From Casetext: Smarter Legal Research

Benavidez v. Astrue

United States District Court, D. New Mexico
Jun 18, 2008
Civ. No. 07-528 ACT (D.N.M. Jun. 18, 2008)

Opinion

Civ. No. 07-528 ACT.

June 18, 2008


MEMORANDUM OPINION AND ORDER


THIS MATTER comes before the Court upon Plaintiff's Motion to Reverse and Remand for a Rehearing filed November 2, 2007. Docket No. 18. The Commissioner of Social Security issued a final decision denying benefits finding that Plaintiff was not disabled. Having considered the Motion, the memoranda submitted by the parties, the administrative record and the applicable law, the Court finds that the motion is well-taken and will be granted.

I. PROCEDURAL RECORD

Plaintiff, Romelia G. Benavidez, filed applications for Supplemental Social Security Income and Disability Insurance Benefits on April 21, 2004. Tr. 72, 312. She is alleging a disability since April 1, 2003, after she was involved in an automobile accident which occurred on January 10, 2003. Tr. 72, 208, 312, 322. Her application was denied at the initial and reconsideration level.

The ALJ conducted a hearing on July 31, 2006. Tr. 318. At the hearing, Plaintiff was represented by counsel. On January 24, 2007, the ALJ issued an unfavorable decision finding that Plaintiff retained the residual functional capacity ("RFC") to perform work that existed in significant numbers in the economy. Tr. 26.

The Appeals Council issued its decision denying Plaintiff's request for review and upholding the final decision of the ALJ. Tr. 9-11. The Plaintiff subsequently filed her Complaint for judicial review of the ALJ's decision on May 29, 2006.

Plaintiff was born on May 28, 1956. Tr. 72. She has a high school equivalent degree and past work experience as a babysitter, elder care worker, and processing clerk. Tr. 26, 326.

**RECORDS PROVIDED:**
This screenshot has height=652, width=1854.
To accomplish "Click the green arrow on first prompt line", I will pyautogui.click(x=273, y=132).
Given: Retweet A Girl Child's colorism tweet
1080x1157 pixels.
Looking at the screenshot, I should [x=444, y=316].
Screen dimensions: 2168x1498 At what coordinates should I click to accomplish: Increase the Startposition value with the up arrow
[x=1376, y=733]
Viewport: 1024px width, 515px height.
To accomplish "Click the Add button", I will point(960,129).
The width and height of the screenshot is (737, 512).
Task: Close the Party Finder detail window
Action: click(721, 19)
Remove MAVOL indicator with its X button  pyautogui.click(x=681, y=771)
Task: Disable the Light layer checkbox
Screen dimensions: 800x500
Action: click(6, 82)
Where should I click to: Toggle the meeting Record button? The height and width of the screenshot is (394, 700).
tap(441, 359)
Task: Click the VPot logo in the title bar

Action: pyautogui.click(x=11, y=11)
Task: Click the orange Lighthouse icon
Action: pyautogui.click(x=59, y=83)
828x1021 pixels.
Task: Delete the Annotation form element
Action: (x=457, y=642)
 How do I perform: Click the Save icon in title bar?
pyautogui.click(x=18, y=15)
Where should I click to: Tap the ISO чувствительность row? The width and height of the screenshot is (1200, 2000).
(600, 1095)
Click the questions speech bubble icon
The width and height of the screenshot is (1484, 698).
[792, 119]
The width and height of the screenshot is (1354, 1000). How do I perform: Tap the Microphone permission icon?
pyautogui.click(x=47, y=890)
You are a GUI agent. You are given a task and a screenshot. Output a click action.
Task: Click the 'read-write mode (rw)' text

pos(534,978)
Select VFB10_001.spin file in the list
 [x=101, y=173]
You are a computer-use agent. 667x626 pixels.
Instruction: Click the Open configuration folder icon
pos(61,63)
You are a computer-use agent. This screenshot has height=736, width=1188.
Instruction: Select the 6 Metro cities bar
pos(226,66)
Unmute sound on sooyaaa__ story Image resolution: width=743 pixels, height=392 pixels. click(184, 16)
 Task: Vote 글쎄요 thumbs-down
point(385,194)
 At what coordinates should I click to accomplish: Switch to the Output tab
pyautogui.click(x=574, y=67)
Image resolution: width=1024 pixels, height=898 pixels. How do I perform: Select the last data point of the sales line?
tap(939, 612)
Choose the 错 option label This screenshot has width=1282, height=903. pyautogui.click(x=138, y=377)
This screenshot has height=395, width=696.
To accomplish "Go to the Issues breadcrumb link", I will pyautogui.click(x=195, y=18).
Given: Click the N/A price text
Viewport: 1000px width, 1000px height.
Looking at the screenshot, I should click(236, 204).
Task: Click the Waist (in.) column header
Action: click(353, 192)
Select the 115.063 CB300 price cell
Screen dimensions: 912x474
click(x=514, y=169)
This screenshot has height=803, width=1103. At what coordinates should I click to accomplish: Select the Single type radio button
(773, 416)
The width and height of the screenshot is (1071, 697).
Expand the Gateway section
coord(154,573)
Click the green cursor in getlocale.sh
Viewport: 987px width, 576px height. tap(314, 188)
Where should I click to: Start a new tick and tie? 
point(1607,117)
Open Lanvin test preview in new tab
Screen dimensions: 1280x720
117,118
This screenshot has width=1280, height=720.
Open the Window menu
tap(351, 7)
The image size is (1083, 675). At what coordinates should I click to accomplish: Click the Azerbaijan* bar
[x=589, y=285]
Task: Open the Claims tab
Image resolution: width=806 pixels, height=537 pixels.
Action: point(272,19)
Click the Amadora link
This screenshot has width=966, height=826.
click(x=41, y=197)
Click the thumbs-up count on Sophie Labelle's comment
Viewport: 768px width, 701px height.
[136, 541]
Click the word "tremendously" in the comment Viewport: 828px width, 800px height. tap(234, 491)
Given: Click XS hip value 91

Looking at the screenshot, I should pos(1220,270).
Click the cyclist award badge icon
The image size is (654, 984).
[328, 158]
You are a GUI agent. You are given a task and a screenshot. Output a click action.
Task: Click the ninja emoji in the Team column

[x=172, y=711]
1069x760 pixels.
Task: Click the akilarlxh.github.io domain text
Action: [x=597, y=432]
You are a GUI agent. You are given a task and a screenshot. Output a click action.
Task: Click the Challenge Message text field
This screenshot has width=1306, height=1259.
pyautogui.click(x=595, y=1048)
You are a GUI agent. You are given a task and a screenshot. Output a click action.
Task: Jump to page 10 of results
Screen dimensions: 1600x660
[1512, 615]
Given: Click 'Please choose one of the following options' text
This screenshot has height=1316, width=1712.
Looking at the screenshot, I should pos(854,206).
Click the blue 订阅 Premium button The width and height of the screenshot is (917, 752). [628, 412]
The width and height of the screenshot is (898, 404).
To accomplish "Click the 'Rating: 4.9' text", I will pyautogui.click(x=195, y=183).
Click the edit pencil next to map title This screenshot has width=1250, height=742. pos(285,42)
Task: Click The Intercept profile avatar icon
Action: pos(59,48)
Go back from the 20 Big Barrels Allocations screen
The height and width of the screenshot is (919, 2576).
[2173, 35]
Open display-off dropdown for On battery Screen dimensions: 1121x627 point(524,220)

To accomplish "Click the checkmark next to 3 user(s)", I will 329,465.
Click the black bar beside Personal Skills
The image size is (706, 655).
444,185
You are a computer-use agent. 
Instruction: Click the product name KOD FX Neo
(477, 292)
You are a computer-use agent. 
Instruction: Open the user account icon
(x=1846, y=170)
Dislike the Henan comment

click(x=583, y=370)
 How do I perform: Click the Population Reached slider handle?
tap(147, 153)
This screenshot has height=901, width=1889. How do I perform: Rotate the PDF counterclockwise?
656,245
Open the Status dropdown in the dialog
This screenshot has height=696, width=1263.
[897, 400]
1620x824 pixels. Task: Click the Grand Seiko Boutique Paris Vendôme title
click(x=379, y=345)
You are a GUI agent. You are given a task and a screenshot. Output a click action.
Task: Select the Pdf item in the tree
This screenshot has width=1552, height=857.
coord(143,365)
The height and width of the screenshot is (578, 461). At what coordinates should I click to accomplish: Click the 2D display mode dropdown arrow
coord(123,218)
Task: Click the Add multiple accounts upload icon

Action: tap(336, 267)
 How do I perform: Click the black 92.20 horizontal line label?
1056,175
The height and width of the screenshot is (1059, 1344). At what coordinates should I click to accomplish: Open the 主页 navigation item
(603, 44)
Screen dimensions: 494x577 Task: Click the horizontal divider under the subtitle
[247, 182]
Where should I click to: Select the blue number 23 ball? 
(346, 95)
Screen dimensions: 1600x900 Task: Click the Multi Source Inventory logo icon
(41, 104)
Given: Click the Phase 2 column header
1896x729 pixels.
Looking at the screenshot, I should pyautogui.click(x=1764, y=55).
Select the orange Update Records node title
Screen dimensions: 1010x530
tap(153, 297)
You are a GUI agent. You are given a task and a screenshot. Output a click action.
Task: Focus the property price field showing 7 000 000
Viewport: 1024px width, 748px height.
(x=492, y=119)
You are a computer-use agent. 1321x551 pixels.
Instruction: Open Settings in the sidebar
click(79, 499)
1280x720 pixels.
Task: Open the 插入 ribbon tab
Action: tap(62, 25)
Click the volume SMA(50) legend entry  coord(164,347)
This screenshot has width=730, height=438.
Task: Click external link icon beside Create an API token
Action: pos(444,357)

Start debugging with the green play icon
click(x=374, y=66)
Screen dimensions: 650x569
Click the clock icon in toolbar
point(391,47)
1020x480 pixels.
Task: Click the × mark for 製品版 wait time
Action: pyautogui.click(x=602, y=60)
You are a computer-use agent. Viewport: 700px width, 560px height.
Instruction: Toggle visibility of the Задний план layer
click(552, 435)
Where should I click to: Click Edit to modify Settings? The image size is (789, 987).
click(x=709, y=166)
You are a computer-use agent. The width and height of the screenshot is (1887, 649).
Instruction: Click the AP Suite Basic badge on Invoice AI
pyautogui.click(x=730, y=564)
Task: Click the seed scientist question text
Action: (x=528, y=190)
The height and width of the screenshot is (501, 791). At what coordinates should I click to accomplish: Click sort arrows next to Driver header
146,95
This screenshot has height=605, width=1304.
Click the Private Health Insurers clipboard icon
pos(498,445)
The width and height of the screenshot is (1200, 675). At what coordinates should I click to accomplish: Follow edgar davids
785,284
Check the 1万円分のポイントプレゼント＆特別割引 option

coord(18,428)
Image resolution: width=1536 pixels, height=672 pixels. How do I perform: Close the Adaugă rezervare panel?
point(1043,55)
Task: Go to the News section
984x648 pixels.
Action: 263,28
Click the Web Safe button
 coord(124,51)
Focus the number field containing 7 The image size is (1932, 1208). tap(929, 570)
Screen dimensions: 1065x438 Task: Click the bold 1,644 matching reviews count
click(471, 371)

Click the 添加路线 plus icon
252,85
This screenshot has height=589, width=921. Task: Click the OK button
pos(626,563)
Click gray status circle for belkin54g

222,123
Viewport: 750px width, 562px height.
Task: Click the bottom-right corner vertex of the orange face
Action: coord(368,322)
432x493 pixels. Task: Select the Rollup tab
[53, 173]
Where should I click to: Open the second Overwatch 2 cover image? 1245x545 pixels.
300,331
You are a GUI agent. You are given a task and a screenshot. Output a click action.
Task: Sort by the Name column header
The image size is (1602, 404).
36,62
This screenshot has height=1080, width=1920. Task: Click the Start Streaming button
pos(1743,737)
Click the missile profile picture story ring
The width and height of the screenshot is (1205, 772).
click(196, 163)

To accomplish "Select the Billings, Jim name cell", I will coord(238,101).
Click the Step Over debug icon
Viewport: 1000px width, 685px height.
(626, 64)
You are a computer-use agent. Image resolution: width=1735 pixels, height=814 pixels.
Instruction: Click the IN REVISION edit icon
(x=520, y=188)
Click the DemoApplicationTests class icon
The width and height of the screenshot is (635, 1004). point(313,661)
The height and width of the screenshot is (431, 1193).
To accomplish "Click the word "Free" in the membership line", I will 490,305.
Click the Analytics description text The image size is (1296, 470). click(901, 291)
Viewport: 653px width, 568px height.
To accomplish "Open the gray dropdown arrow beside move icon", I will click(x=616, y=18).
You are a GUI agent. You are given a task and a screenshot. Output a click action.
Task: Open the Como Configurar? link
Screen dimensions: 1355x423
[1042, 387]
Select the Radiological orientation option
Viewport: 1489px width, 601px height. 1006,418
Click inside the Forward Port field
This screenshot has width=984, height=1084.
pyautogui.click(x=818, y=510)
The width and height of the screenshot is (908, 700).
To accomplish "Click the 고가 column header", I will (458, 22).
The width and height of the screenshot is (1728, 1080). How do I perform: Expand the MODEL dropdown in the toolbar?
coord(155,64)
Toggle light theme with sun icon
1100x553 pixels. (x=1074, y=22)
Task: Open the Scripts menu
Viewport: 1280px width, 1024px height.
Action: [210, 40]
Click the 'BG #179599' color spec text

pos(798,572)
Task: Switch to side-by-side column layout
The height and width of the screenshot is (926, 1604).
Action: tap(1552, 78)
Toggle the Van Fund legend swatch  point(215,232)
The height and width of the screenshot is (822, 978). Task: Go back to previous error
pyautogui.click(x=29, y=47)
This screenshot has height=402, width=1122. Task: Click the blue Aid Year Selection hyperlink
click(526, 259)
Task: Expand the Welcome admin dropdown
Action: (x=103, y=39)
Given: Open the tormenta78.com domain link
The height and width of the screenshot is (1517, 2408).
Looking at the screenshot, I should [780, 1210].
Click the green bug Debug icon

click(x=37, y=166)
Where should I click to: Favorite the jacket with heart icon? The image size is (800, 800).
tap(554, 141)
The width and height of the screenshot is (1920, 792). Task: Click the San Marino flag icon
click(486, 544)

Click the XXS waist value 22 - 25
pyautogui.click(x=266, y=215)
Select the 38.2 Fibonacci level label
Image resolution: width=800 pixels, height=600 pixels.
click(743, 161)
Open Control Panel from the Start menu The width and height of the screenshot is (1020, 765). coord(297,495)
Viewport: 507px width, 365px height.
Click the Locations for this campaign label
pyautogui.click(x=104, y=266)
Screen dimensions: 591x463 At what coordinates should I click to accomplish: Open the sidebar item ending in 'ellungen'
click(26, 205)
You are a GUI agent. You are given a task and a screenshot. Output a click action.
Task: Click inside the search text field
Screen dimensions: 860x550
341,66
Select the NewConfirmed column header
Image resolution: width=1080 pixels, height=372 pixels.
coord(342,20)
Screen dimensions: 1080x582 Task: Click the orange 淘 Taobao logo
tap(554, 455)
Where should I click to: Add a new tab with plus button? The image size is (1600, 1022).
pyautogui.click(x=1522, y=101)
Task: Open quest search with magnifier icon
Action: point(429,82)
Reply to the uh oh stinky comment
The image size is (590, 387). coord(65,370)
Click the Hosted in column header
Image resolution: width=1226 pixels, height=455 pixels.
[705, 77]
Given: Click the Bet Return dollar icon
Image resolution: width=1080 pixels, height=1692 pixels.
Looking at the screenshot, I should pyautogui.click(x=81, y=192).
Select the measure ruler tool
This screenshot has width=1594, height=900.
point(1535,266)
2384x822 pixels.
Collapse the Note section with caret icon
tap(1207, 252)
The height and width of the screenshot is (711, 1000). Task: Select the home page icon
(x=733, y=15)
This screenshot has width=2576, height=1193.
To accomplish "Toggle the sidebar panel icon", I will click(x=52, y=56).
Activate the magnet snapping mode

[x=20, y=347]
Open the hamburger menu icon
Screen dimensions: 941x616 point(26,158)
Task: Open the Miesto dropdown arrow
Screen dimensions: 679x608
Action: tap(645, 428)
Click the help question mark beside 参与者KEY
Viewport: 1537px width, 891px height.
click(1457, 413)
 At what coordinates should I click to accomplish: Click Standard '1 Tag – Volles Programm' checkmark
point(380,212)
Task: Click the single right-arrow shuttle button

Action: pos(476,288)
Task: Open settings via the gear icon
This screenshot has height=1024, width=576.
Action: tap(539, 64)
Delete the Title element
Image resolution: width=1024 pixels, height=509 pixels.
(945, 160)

**TASK LIST:**
(a) In the court opinion, copy word for word everything from "I. PROCEDURAL RECORD" down to "economy. Tr. 26.".
(b) Pick up the court opinion after its last sentence and keep writing it.
The listing isn't needed for anything here.

**ANSWER SECTION:**
(a)
I. PROCEDURAL RECORD

Plaintiff, Romelia G. Benavidez, filed applications for Supplemental Social Security Income and Disability Insurance Benefits on April 21, 2004. Tr. 72, 312. She is alleging a disability since April 1, 2003, after she was involved in an automobile accident which occurred on January 10, 2003. Tr. 72, 208, 312, 322. Her application was denied at the initial and reconsideration level.

The ALJ conducted a hearing on July 31, 2006. Tr. 318. At the hearing, Plaintiff was represented by counsel. On January 24, 2007, the ALJ issued an unfavorable decision finding that Plaintiff retained the residual functional capacity ("RFC") to perform work that existed in significant numbers in the economy. Tr. 26.

(b)
II. STANDARD OF REVIEW

The standard of review in this Social Security appeal is whether the Commissioner's final decision is supported by substantial evidence and whether she applied correct legal standards. See Hamilton v. Secretary of Health and Human Services, 961 F.2d 1495, 1497-98 (10th Cir. 1992). Evidence is substantial if "a reasonable mind might accept [it] as adequate to support a conclusion." Andrade v. Secretary of Health and Human Svcs., 985 F.2d 1045, 1047 (10th Cir. 1993) (quoting Broadbent v. Harris, 698 F.2d 407, 414 (10th Cir. 1983) (citation omitted)). A decision of an ALJ is not supported by substantial evidence if other evidence in the record overwhelms the evidence supporting the decision. See Gossett v. Bowen, 862 F.2d 802, 805 (10th Cir. 1988).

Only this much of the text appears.